◆ Supplied text:

.....

The Haunting Of Ballyheigue Castle And The Tale Of Lost Treasure

One dark night, a Danish ship wrecked not far from Ballyheigue Castle. The ship carried silver and during a raid of the castle, the treasure was lost. What was the real reason for the ship being wrecked, and who was the ghostly figure in a picture taken centuries later?

On the Atlantic coast of Eire, in the serene village of Ballyheigue, stands the enigmatic Ballyheigue Castle. Conceived by the visionary architect Richard Morrison in 1810, this grand mansion was once the proud abode of the illustrious Crosbie family in its Tudor-gothic-revival style. 

Today, it stands as a mere shell of ruins as many of the old Irish castles and mansions, embraced by the lush green expanse of a golf course that was built in 1996.

Read More: Check out all of the ghost stories from Ireland

From 1890, parts of the castle were used as a Royal Irish Constabulary station. May 27, 1921, it succumbed to the flames of the Irish War of Independence, a casualty in the battle against British Imperialism. This was not so uncommon during this time, and many of the old castles and big houses met the same fate.

.....

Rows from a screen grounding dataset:
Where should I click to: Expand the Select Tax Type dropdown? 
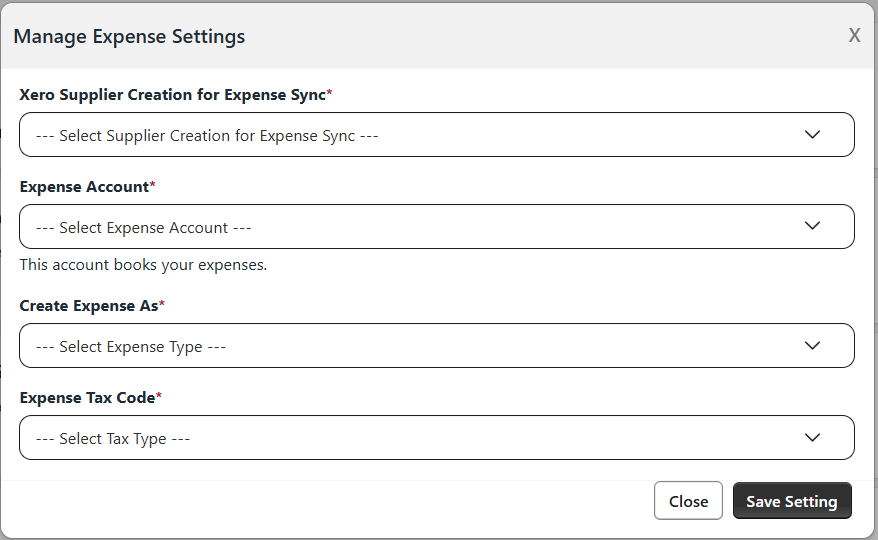click(436, 438)

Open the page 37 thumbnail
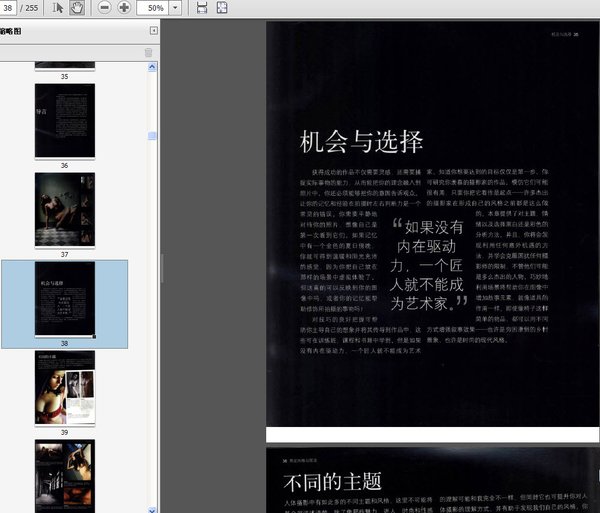point(65,209)
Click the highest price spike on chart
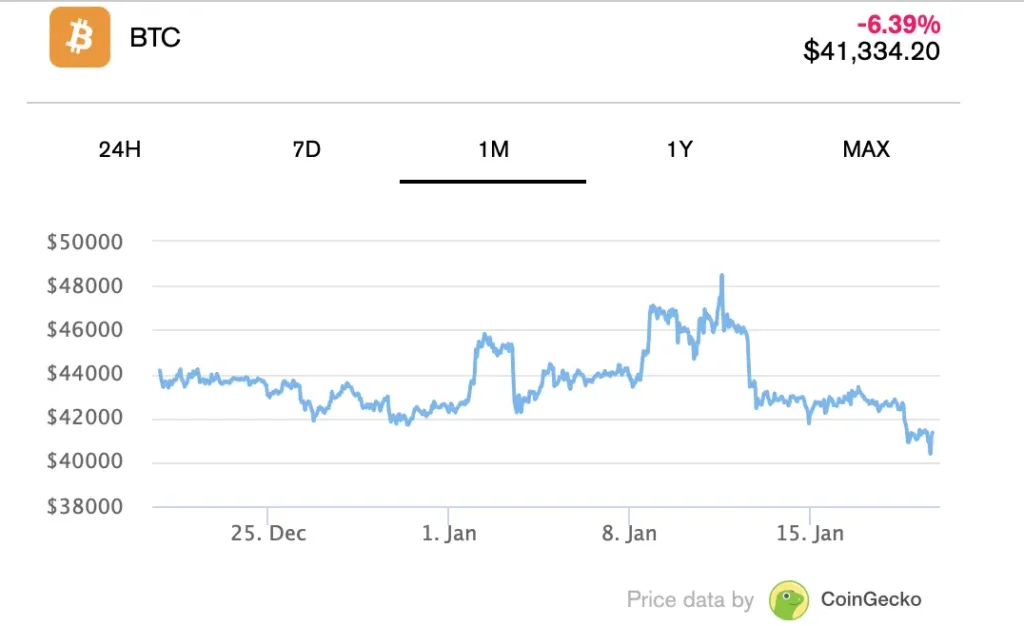This screenshot has width=1024, height=626. (721, 276)
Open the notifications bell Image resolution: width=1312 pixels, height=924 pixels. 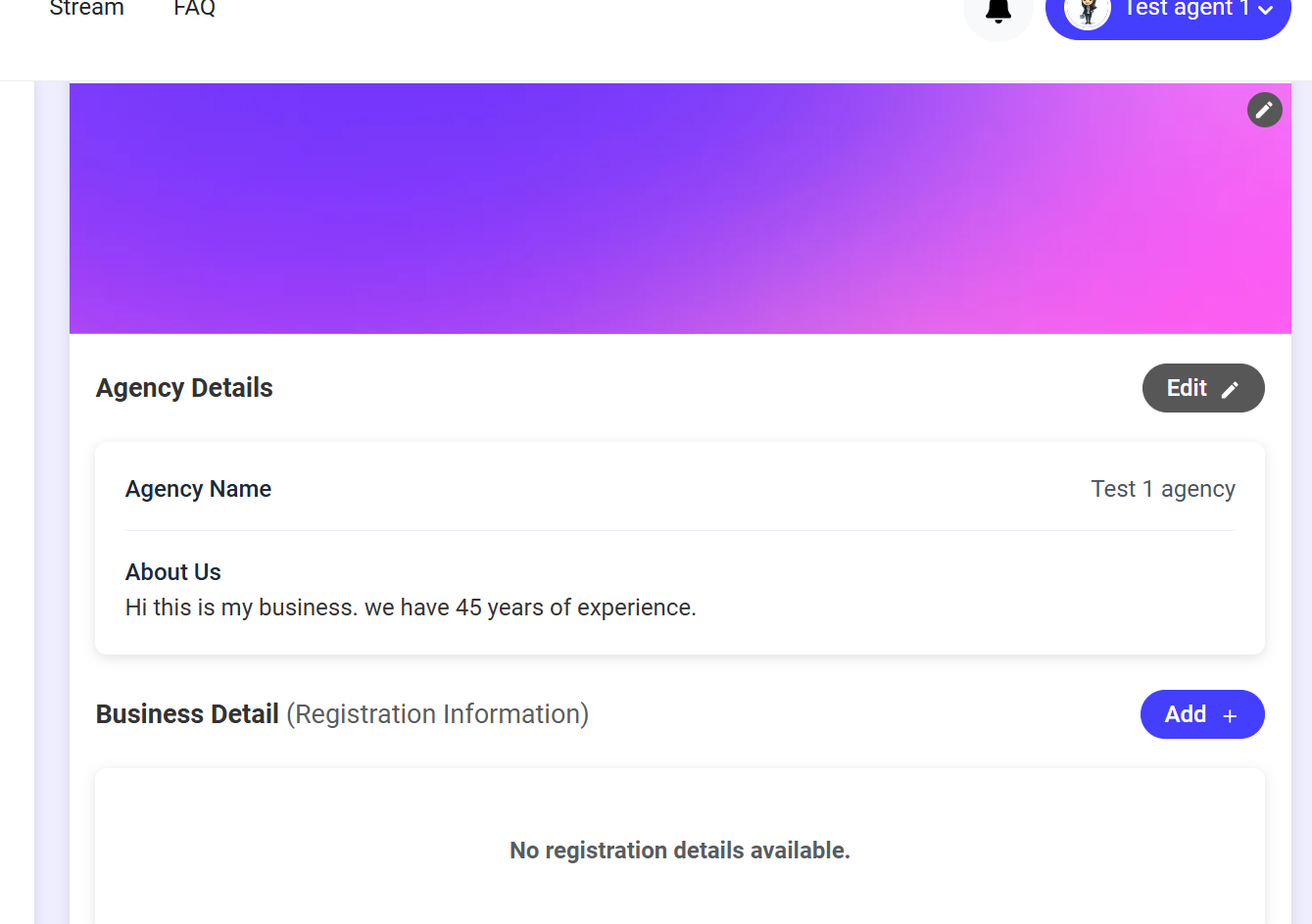997,11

.....

◆ What this exercise asks:
a) Please list every year mentioned in the Ballyheigue Castle text.
b) According to the Ballyheigue Castle text, which architect designed the castle?
c) Decide whether each statement agrees with the Ballyheigue Castle text, and quote the words that settle it: (i) The golf course around the castle was built in 1996. (ii) The Danish ship carried gold. (iii) The castle burned in 1921.
These records were drawn from a separate source.

◆ Response list:
a) 1810, 1996, 1890, 1921

b) Richard Morrison designed it in 1810.

c)
(i) Yes: "a golf course that was built in 1996"
(ii) No: "The ship carried silver"
(iii) Yes: "May 27, 1921, it succumbed to the flames of the Irish War of Independence"